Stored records
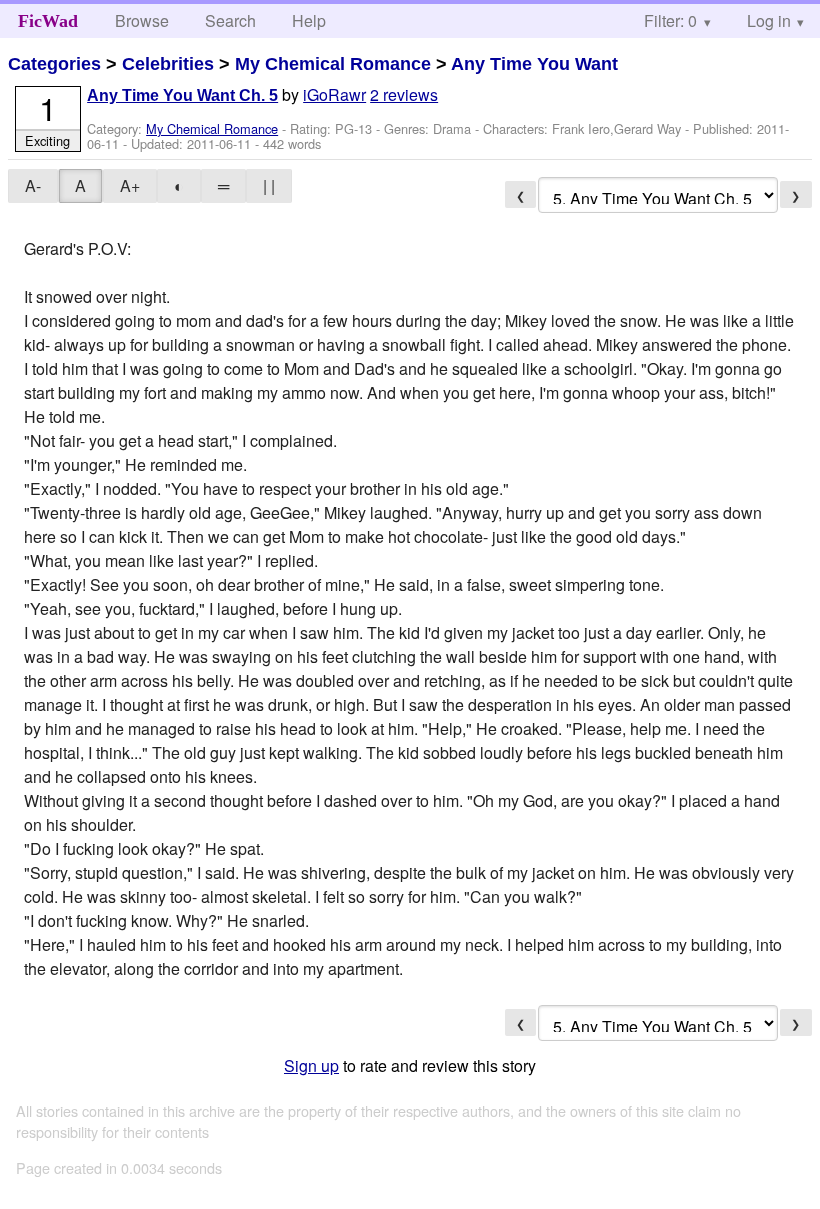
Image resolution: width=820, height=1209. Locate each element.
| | (269, 185)
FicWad (48, 21)
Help (309, 20)
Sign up (311, 1065)
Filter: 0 (670, 20)
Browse (142, 20)
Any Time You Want (534, 64)
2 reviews (404, 94)
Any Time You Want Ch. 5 (182, 95)
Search (230, 20)
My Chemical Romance (333, 64)
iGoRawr (334, 94)
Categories (54, 64)
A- (33, 185)
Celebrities (168, 64)
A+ (130, 185)
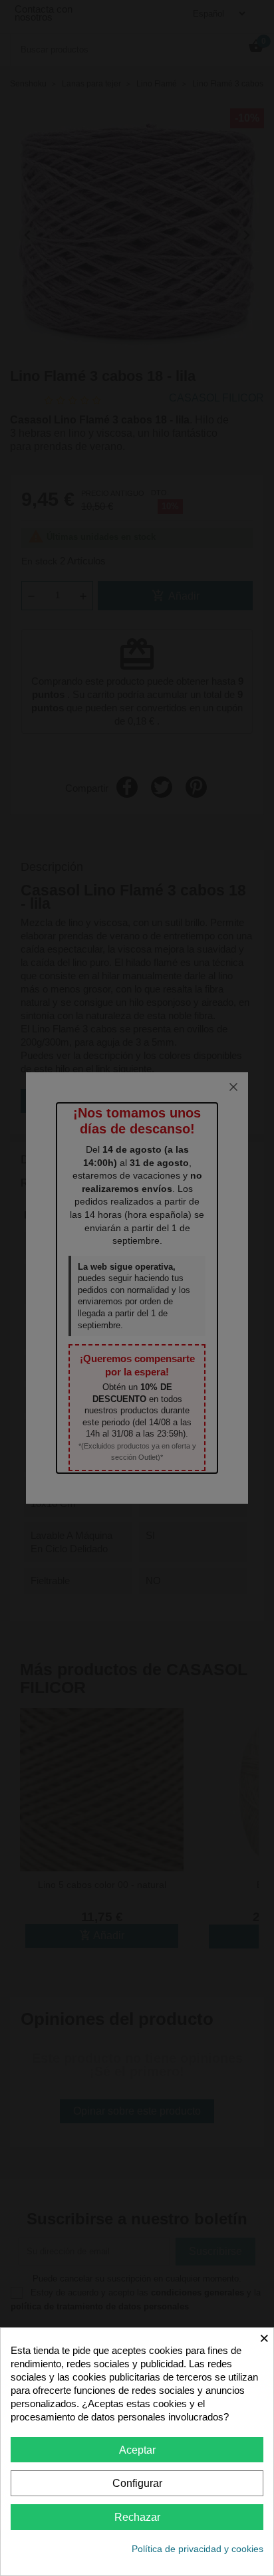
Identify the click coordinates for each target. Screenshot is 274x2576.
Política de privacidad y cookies (197, 2548)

*Description of the task*
All preceding records should be duplicated verbatim, images excepted.

*Solution for this exercise*
Image resolution: width=820, height=1209. Locate each element.
| | (269, 185)
FicWad (48, 21)
Help (309, 20)
Sign up (311, 1065)
Filter: 0 (670, 20)
Browse (142, 20)
Any Time You Want (534, 64)
2 reviews (404, 94)
Any Time You Want Ch. 5 (182, 95)
Search (230, 20)
My Chemical Romance (333, 64)
iGoRawr (334, 94)
Categories (54, 64)
A- (33, 185)
Celebrities (168, 64)
A+ (130, 185)
Identify the click coordinates for each target. Screenshot is 274x2576.
Política de privacidad y cookies (197, 2548)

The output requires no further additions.